## BEGIN Entries

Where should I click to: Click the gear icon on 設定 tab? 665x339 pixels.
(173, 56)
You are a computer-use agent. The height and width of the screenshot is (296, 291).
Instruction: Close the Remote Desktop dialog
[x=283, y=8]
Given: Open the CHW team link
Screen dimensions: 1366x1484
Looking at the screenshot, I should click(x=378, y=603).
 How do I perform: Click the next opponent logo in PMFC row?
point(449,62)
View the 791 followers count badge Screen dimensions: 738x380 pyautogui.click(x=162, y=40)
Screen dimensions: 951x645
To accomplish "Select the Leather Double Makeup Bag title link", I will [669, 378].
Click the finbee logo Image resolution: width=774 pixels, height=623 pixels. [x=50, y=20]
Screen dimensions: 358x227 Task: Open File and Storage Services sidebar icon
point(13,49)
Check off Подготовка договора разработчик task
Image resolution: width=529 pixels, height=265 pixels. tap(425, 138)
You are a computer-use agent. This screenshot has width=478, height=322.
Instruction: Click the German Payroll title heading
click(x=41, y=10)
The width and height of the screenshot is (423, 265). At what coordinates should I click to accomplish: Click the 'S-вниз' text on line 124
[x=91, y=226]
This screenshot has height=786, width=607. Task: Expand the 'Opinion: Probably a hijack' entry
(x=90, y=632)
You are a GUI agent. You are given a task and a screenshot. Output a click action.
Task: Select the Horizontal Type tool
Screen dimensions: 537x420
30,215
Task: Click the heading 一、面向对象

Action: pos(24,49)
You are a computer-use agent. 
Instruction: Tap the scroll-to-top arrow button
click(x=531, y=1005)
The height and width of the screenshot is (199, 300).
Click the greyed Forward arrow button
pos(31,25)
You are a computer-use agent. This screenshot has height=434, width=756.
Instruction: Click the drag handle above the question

## END Entries

**Exercise task**
Reproduce every line of the listing, starting at the line that contains "Task: Click the heading 一、面向对象" and ending at the last line of the listing, with 121 added to each coordinate value in the answers.

**The output**
Task: Click the heading 一、面向对象

Action: pos(145,170)
You are a computer-use agent. 
Instruction: Tap the scroll-to-top arrow button
click(x=652, y=1126)
The height and width of the screenshot is (199, 300).
Click the greyed Forward arrow button
pos(152,146)
You are a computer-use agent. This screenshot has height=434, width=756.
Instruction: Click the drag handle above the question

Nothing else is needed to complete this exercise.